Fall in mental health spending ‘increasing pressure’ on social work teams

Government funding for mental health services falls for first time in ten years. Social workers warn that drop could represent "tip of the iceberg"

Government spending on mental health services has fallen in real terms for the first time in a decade, research for the Department of Health has revealed.

The national survey of mental health investment found that, accounting for inflation, spending on services for working age adults fell by 1% in 2011/12 to £6.62 billion. It is the first time spending has fallen since 2001/02.

Spending in two of three “priority service areas” for mental health fell. Assertive outreach investment dropped by 8.5% and spending on crisis resolution/home treatment fell by 4.3%. In contrast, early intervention received a 5% spending boost.

Social workers warned that disinvestment in mental health services at a time of “growing demand” for support was placing frontline staff under “increasing pressure”.

Already stretched social work teams faced rising case loads and an increasing turnover of cases, the British Association of Social Workers (BASW) said. Cuts had also seen some local authorities restrict social workers to supporting clients with “critical and substantial” needs, placing workers’ mental health under strain.

Joe Godden, professional officer at BASW, said:

“The demands of working with only those in high level need puts emotional pressures on social workers and also usually leads to an increase in bureaucracy as the whole system of allocation of resources is constantly subject to greater management control.”

Ruth Allen, chair of the mental health faculty at the College of Social Work, said social workers reported “increased difficulty” in securing resources from health and social care budgets. The fall in mental health spending was “compounded” by cuts in other areas that contribute to service users’ wellbeing, she said.

“In a sense this is just the tip of the iceberg of the challenge facing service users, their families and social workers,” she said.

Allen said that a fall in investment threatened to worsen “an ongoing issue” with the quality of mental health inpatient services.

“Obviously we all want to see better community care services and admissions fall. But there needs to be sufficient access to inpatient services so that social workers working as approved mental health professionals can do their jobs properly,” she said.
........
■ **YOUR INSTRUCTIONS**:
Answer these questions from the article on mental health spending:
(a) By what percentage did investment in assertive outreach drop?
(b) Which priority service area received a spending boost, and how large was it?
(c) What position does Joe Godden hold?
........
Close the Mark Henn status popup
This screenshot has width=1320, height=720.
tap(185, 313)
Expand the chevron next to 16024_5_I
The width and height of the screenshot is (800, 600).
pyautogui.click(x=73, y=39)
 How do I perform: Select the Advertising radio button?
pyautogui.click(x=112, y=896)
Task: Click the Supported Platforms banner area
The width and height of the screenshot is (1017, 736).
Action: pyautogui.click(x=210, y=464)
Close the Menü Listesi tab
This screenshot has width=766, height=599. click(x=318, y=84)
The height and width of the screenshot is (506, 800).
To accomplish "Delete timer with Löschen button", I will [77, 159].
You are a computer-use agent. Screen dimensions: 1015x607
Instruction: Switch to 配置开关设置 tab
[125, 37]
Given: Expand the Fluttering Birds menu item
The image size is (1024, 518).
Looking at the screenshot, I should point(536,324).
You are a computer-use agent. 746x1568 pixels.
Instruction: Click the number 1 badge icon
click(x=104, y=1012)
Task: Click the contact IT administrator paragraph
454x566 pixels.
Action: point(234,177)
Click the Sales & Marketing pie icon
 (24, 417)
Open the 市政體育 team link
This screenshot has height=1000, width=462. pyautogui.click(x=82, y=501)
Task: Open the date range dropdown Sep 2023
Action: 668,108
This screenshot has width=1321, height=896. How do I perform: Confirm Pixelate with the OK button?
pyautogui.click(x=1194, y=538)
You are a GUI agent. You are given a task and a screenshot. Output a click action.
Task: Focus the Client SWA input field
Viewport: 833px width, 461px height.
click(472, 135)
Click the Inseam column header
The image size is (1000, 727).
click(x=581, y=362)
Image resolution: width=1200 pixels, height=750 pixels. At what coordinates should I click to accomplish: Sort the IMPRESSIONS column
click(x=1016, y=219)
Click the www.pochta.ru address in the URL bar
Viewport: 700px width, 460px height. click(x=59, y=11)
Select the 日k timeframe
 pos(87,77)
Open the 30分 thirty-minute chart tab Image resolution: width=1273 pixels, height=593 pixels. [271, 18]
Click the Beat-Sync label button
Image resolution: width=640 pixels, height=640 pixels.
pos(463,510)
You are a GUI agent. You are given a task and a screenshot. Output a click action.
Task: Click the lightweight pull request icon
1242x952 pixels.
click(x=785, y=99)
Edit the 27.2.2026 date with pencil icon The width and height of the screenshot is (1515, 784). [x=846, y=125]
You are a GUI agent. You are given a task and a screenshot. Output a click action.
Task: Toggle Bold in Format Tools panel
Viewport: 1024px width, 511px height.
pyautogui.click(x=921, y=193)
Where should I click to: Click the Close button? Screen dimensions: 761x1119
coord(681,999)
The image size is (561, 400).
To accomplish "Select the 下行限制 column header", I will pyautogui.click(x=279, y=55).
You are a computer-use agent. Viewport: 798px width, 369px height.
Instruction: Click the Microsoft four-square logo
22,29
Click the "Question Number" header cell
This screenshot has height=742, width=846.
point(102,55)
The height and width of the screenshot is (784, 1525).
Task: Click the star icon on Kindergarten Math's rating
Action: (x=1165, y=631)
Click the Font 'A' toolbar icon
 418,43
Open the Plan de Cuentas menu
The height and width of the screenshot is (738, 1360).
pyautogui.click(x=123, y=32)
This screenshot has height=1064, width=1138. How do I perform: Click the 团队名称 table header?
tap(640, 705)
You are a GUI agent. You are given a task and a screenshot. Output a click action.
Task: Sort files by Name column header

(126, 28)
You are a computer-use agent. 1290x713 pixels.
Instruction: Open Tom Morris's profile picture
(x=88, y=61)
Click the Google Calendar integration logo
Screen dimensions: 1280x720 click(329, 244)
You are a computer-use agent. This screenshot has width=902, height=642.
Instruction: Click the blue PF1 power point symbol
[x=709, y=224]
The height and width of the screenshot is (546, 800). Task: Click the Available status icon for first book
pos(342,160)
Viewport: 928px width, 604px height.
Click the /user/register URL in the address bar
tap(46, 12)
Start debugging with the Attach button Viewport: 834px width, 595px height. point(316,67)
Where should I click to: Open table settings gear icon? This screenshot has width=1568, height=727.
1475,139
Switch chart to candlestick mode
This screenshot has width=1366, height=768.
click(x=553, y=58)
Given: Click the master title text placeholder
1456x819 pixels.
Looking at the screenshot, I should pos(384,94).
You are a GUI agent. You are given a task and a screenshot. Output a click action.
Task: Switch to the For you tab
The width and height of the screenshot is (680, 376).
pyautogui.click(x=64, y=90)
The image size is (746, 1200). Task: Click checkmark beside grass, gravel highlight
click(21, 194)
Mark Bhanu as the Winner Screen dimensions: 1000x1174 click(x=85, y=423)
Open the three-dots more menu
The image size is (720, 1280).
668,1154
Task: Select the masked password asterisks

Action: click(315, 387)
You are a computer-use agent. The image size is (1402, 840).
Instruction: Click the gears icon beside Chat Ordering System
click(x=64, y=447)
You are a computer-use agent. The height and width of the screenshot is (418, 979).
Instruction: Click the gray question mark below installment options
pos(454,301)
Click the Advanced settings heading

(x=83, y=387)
........
■ **ANSWER TO THIS EXERCISE**:
(a) 8.5%
(b) Early intervention, a 5% boost
(c) Professional officer at the British Association of Social Workers (BASW)